Expert legal advice from The Competition Lawyers

“A Monopoly between Britain’s largest Adult Gaming companies” – CMA investigates the merger of Novomatic and Talarius

First published by Author on October 24, 2016 in the following categories: Mergers and tagged with

In early September, the CMA announced an investigation into the merger between Australian gambling operator, Tatts, and Austrian Gaming Giants, Novomatic. The merger came when Talarius U.K. (subsidiary company of Tatts) failed to reach their targeted profits and sold on their U.K. division to Novomatic on 24 June for £116 million.

The merger could be seen as ‘fishy’ as both companies are seen as big players in the British Adult Gaming industry, with Talarius machines operating in approximately 170 venues across the U.K.

Competition and Markets Authority (CMA)

The CMA is he UK’s ‘watchdog’ for overseeing mergers and acquisitions. It is necessary for the U.K. to have such a body as it prohibits organisations creating a monopoly in the market and ensure fair competition. Effectively, this is so ‘big’ organisations are not overpowering the smaller ones and adversely effecting prices for consumers.

The CMA are also equipped with overseeing mergers and acquisitions to ensure that the ‘best interests of the public’ are upheld. They are allowed to stop any mergers and acquisitions or impose conditions if they believe a merger or acquisition is not in the public interest.

The CMA will see whether the Novomatic/Talarius acquisition fell foul of the Enterprise Act 2002 . If so, this could create a situation of reducing competition in the U.K. market for betting services. So far, the CMA has served an initial enforcement order under section 72(2) of the Act, which is in relation to completed mergers.

Innocent acquisition?

Tatts’ (the Australian parent company of Talarius) CEO, Robbie Cooke, has denied any monopoly claims, and has commented on the transaction to be purely for business improvement. He said that:

“…the sale of Talarius follows three years of intense efforts to improve the performance of a business that struggled since its acquisition by Tatts back in 2008.”

In addition, he also said that “Novomatic is the logical acquirer of the business”. If you support that argument you would believe that it would ‘only have been natural’ for Novomatic to acquire Talarius, as they have an established presence in the U.K.

Suspicions

Novomatic’s recent acquisition with Talarius raised a red flag with the CMA, and some would argue a monopoly stake as Novomatic U.K. has acquired 153 gaming arcades. Combined with Novomatic U.K.’s Luxury Leisure business, the group’s estate consists of 244 Adult Gaming Centre outlets. This is supported by the fact that Novomatic U.K.’s CEO, Zane Mersich, welcomed the acquisition with open arms. He said that the acquisition is great in terms of geographical location, which adds strategy for the alleged monopoly. This acquisition now makes the Austrian company the largest gaming organisation in the U.K., according to Intergame.

The statement released by Tatts’ CEO could suggest claims of a monopoly by Novomatic. This could be because Tatts’ U.K. subsidiary could not afford to maintain the financial responsibility due to the U.K. business failing to meet its year-end profits since 2008. Maybe Novomatic offered a sum of money that Tatts could not refuse.

It is reported that the proceeds of sale would go to repay debt racked up by the company. The profits that Talarius made only equated to two per cent of Tatts’ earnings.

We may not be able to uncover whether there were genuine business reasons of the acquisition, but the CMA will do its best ‘Sherlock Holmes’ in investigating.

Conditions

The CMA are experienced in dealing with all kinds of mergers and acquisitions, including in the highly lucrative Adult Gaming Industry.

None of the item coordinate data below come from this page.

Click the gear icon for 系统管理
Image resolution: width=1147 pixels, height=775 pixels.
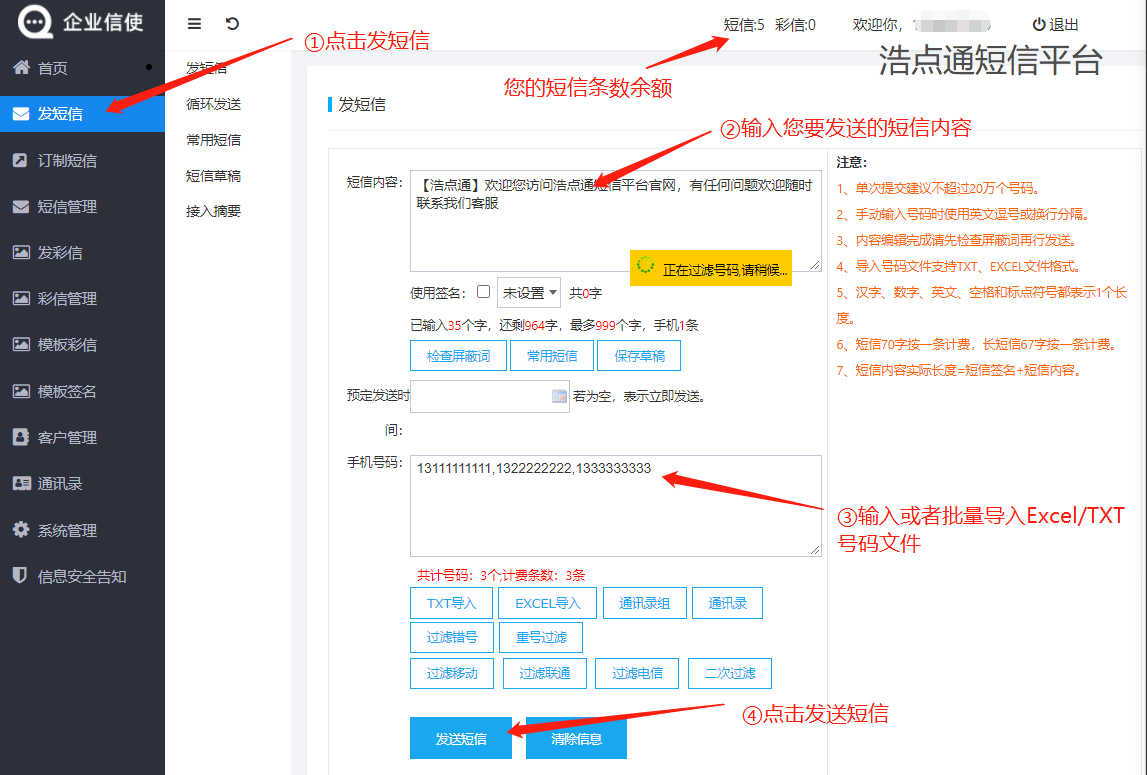21,530
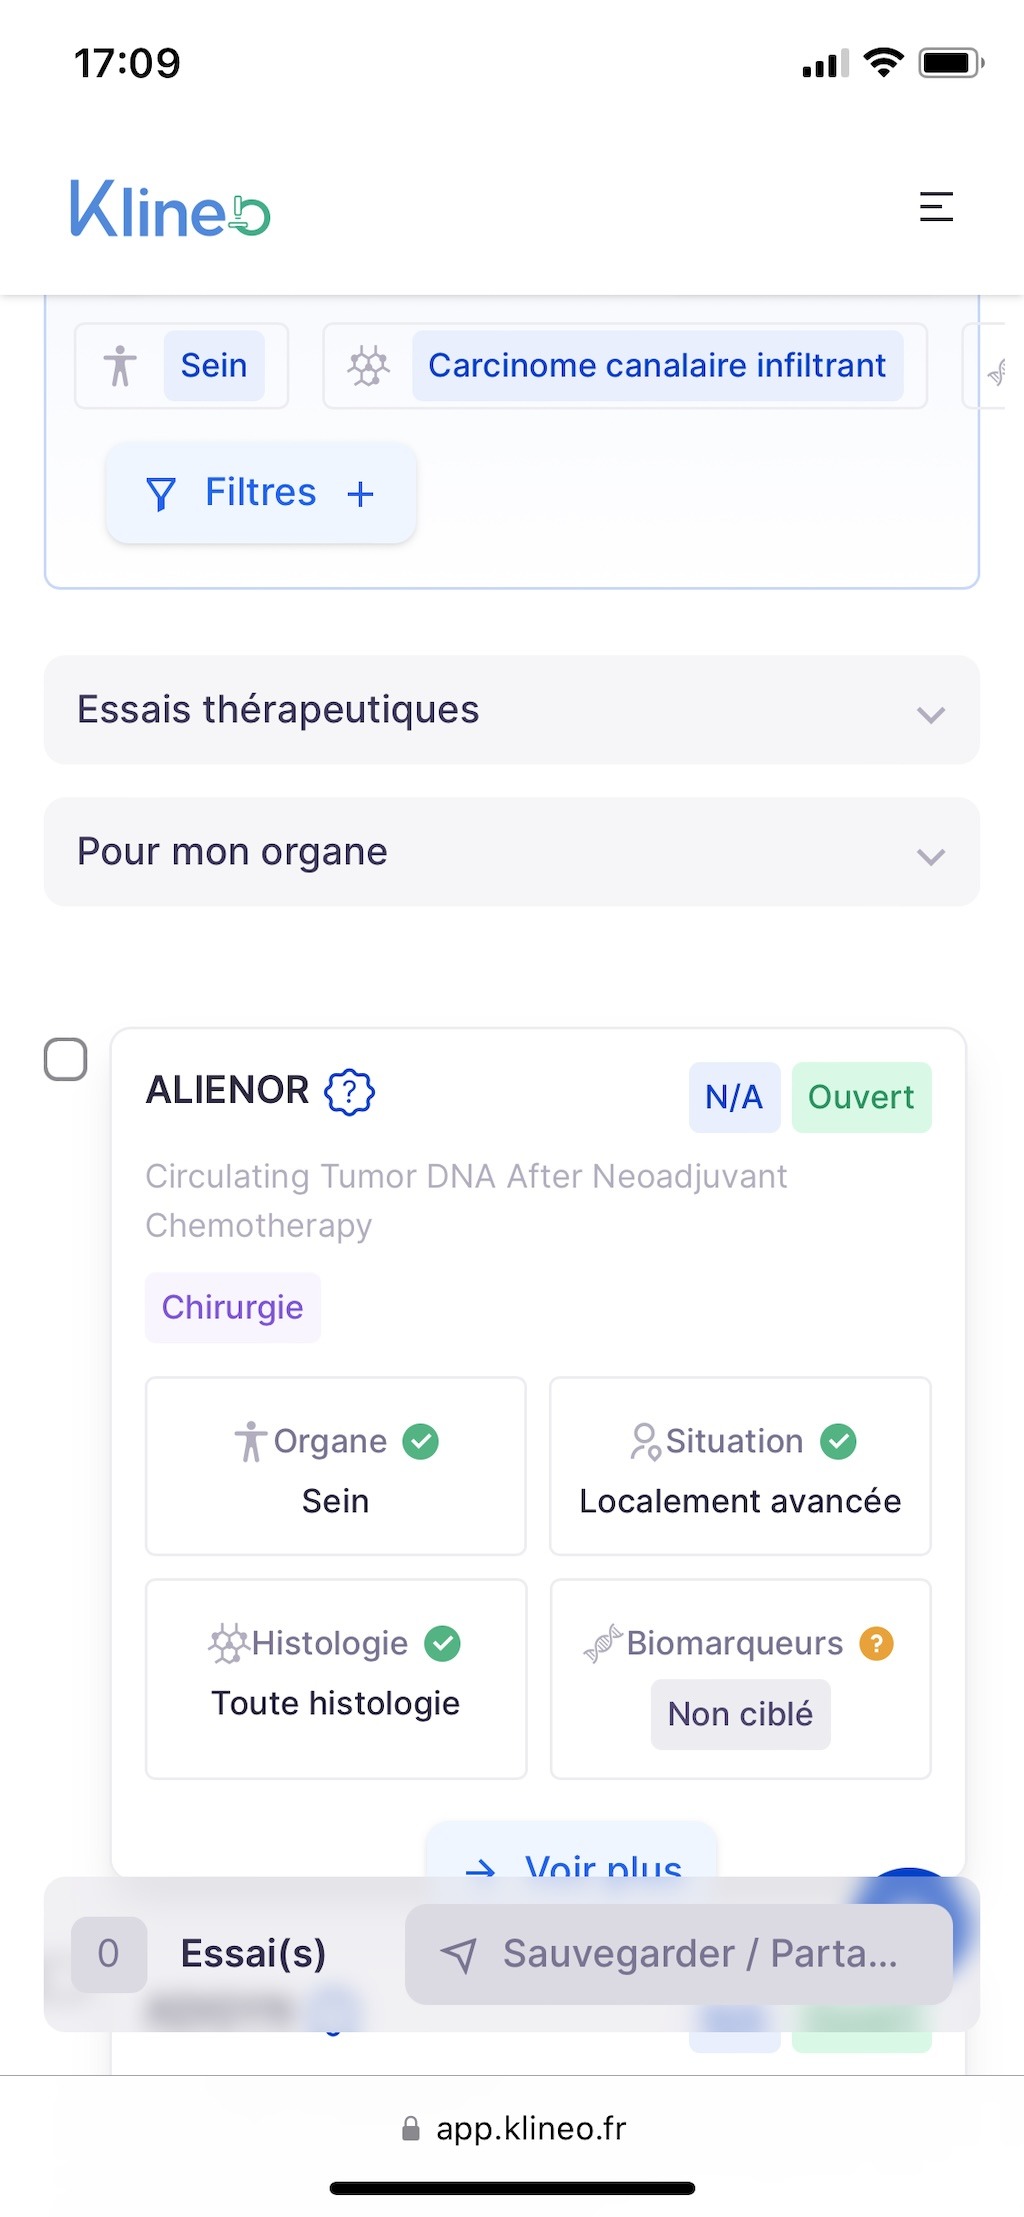
Task: Click the Voir plus link
Action: pyautogui.click(x=573, y=1862)
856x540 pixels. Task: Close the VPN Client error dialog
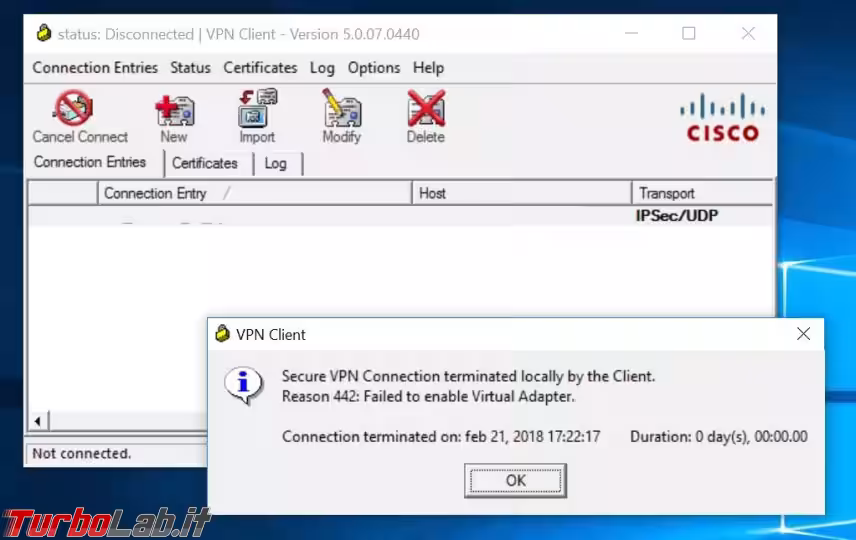(803, 334)
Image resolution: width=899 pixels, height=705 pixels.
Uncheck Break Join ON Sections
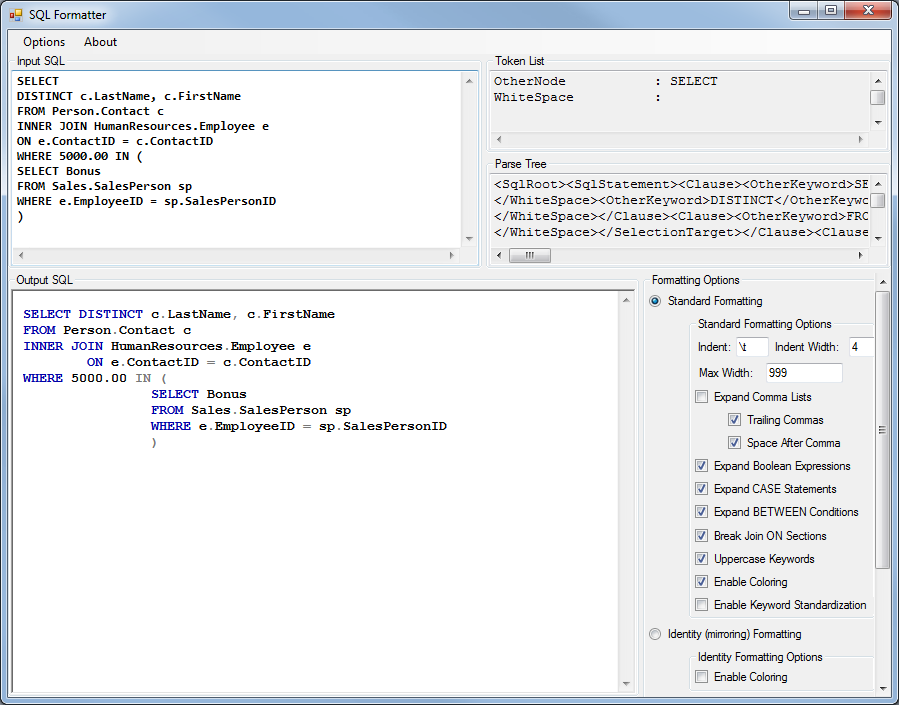tap(702, 535)
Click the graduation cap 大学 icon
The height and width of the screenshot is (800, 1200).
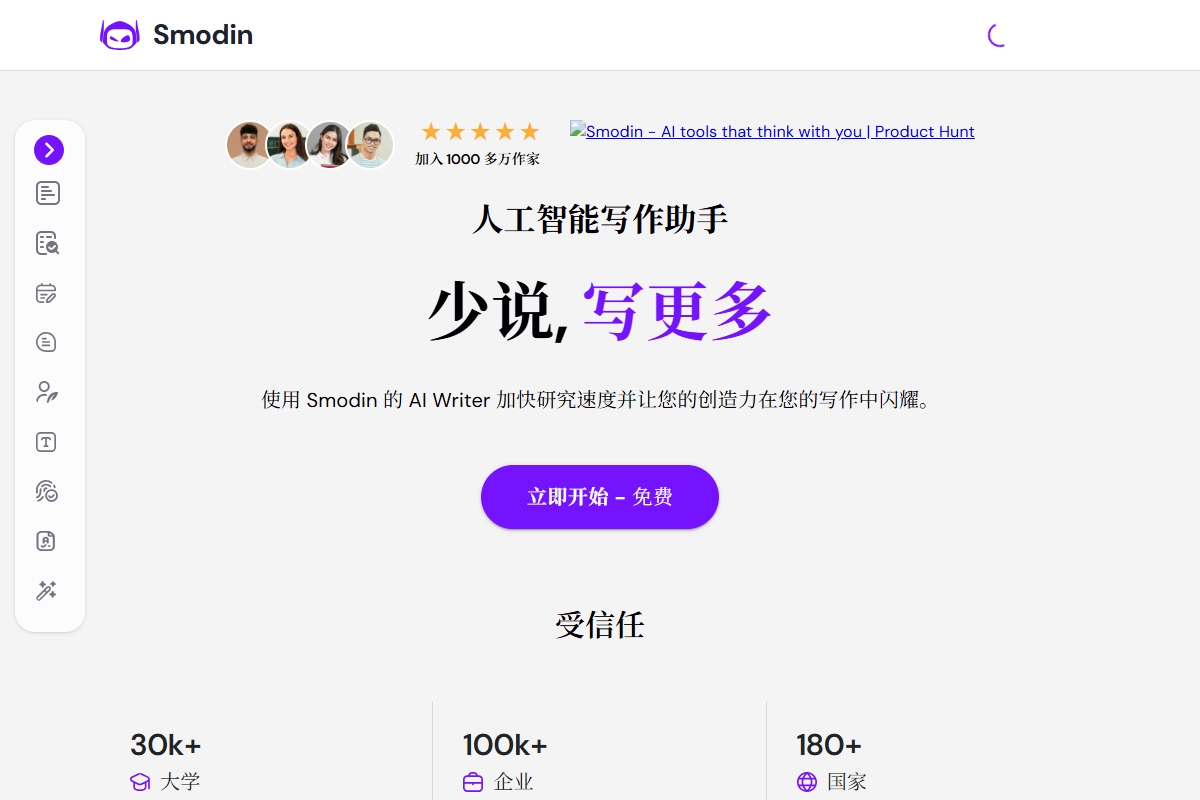point(140,782)
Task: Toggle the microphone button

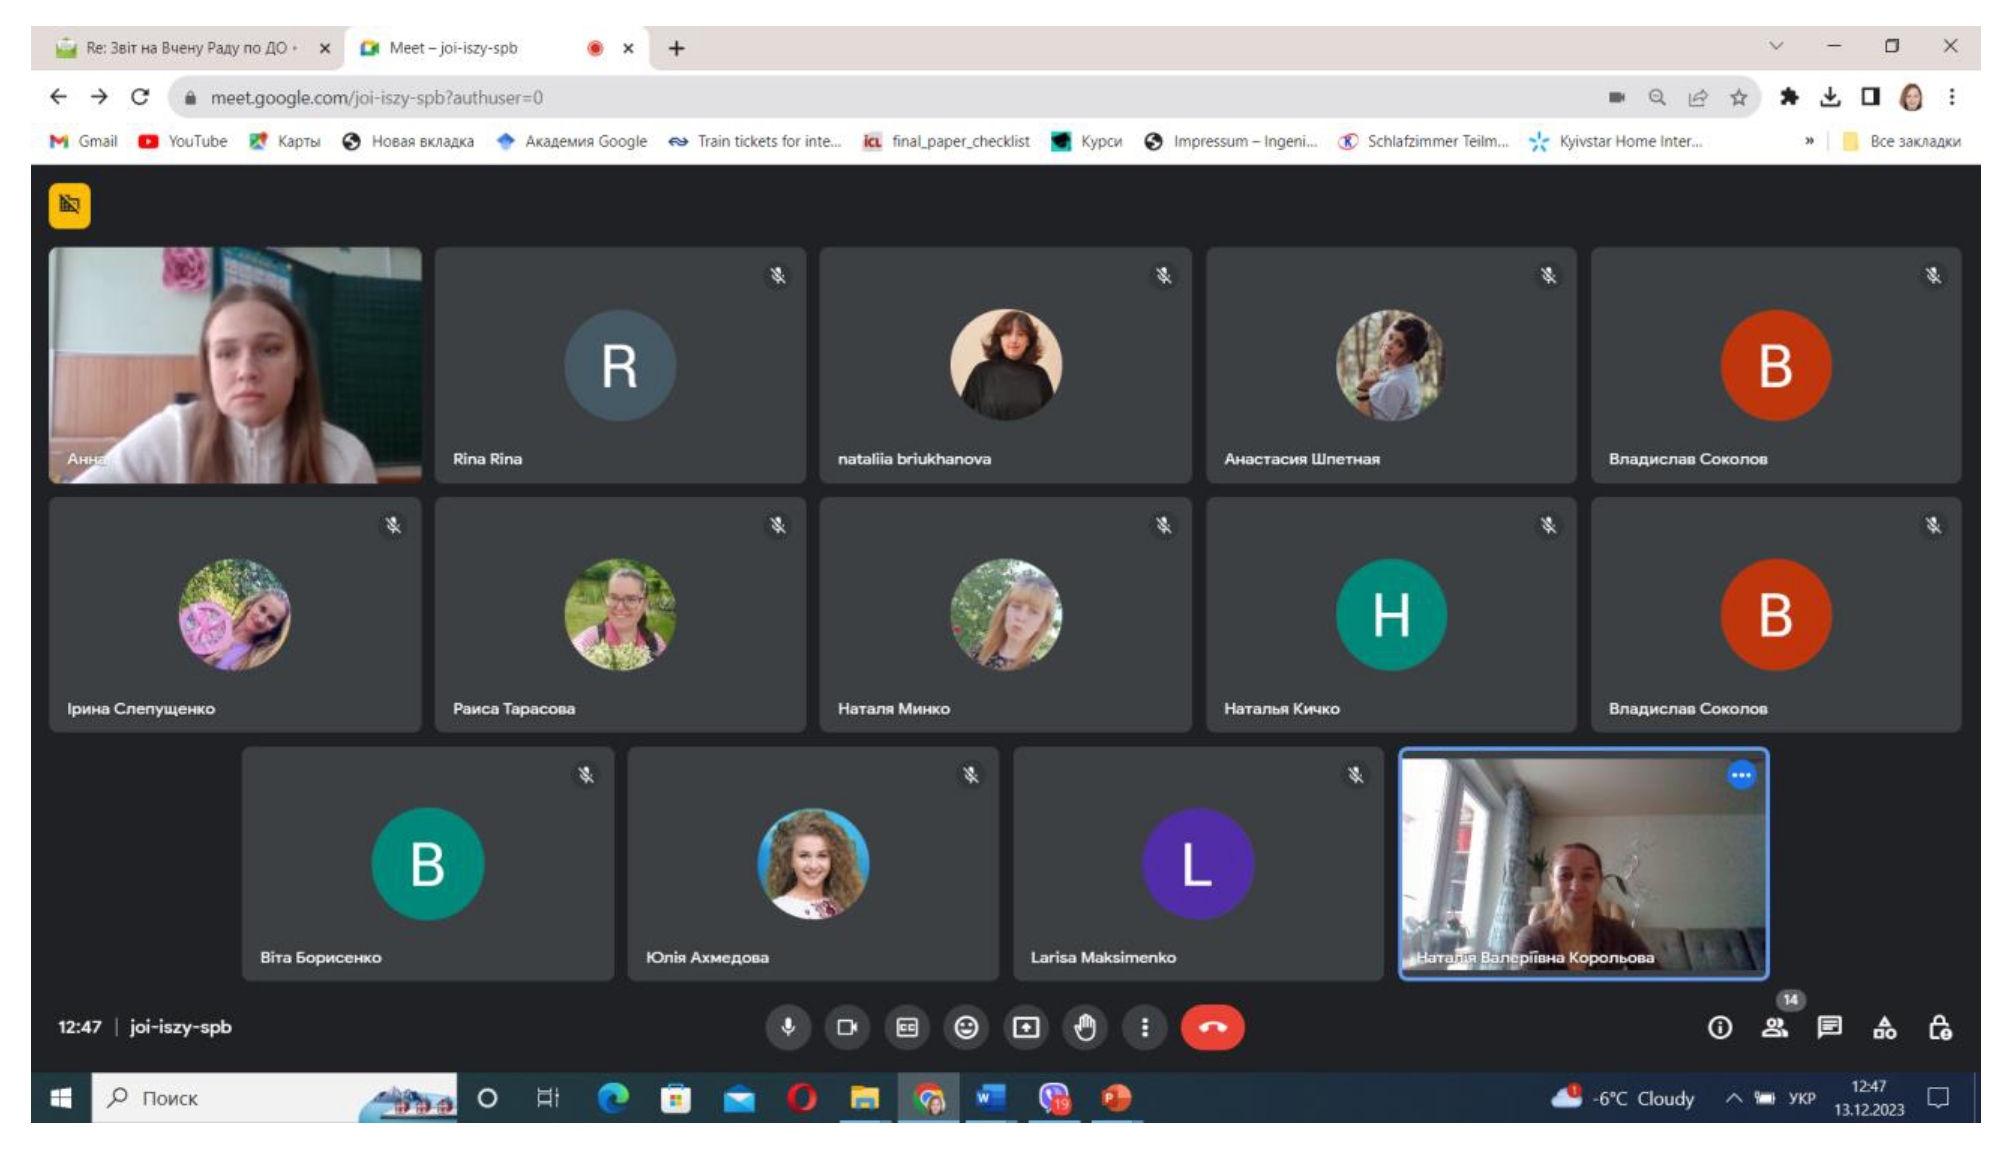Action: coord(788,1027)
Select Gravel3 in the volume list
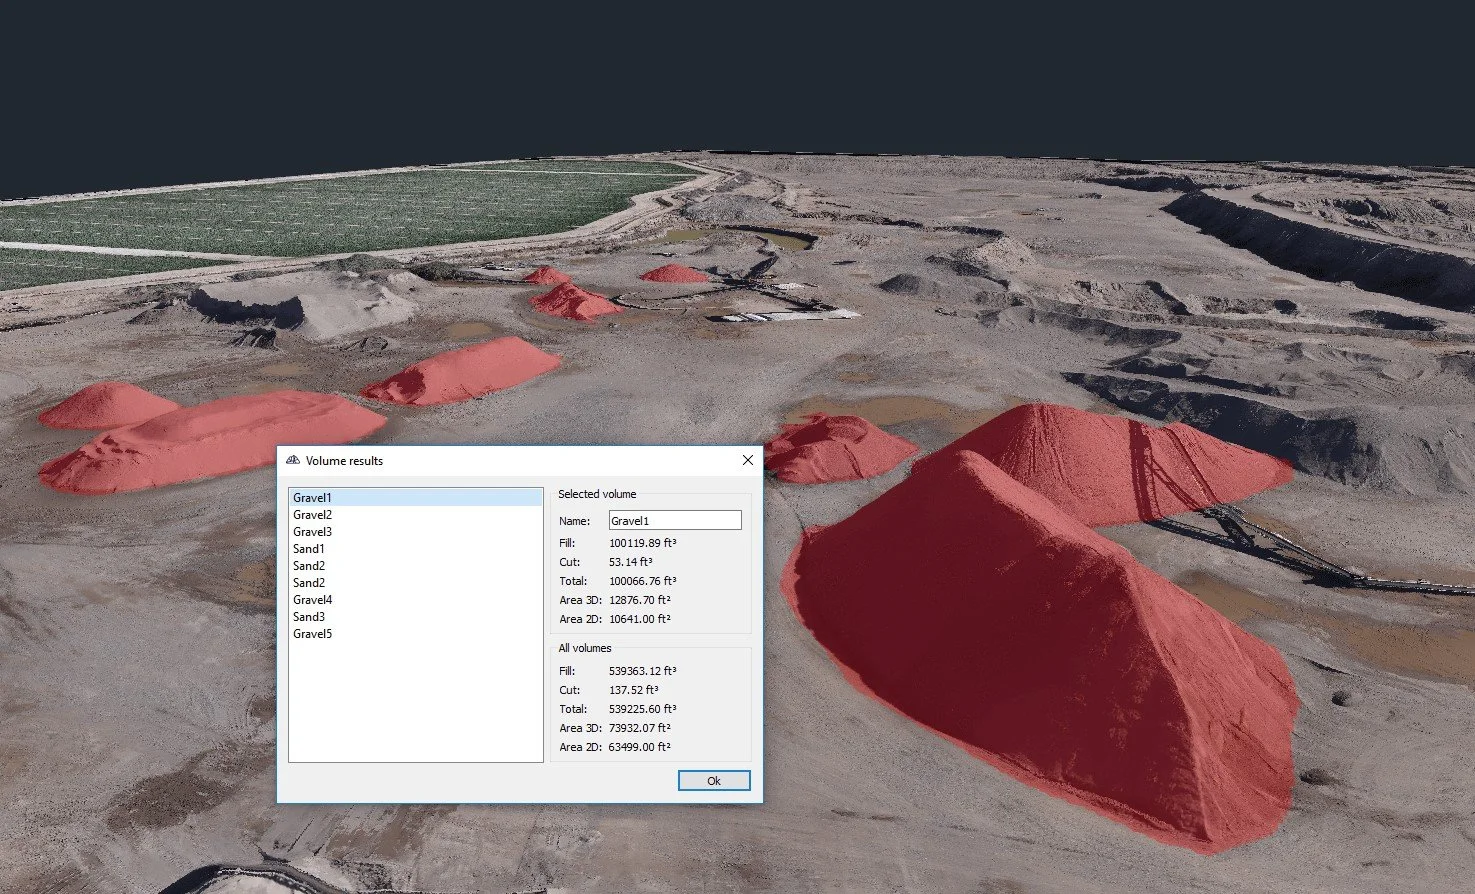 (312, 531)
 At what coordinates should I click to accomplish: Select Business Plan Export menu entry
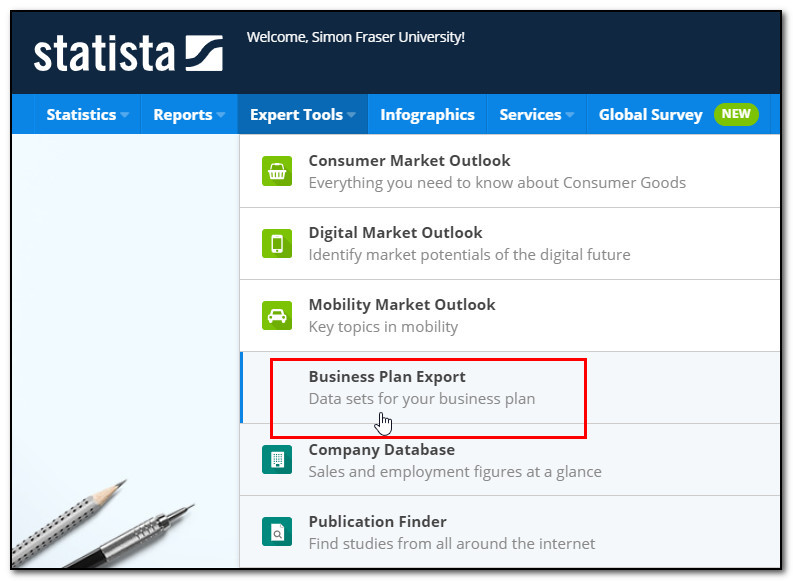point(510,388)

Recently, they interfered in the Ladbrokes and Coral deal, whereby the CMA imposed a condition on both betting shops before the merger was allowed, which resulted in selling up to 400 outlets. This would then reduce the risk of a bookmaker’s monopoly in the market, and a similar condition could be imposed on Novomatic and Talarius, with rumours that 40 gaming centres could have been sold prior to an approved merger between the companies.

The content of this post/page was considered accurate at the time of the original posting and/or at the time of any posted revision. The content of this page may, therefore, be out of date. The information contained within this page does not constitute legal advice. Any reliance you place on the information contained within this page is done so at your own risk.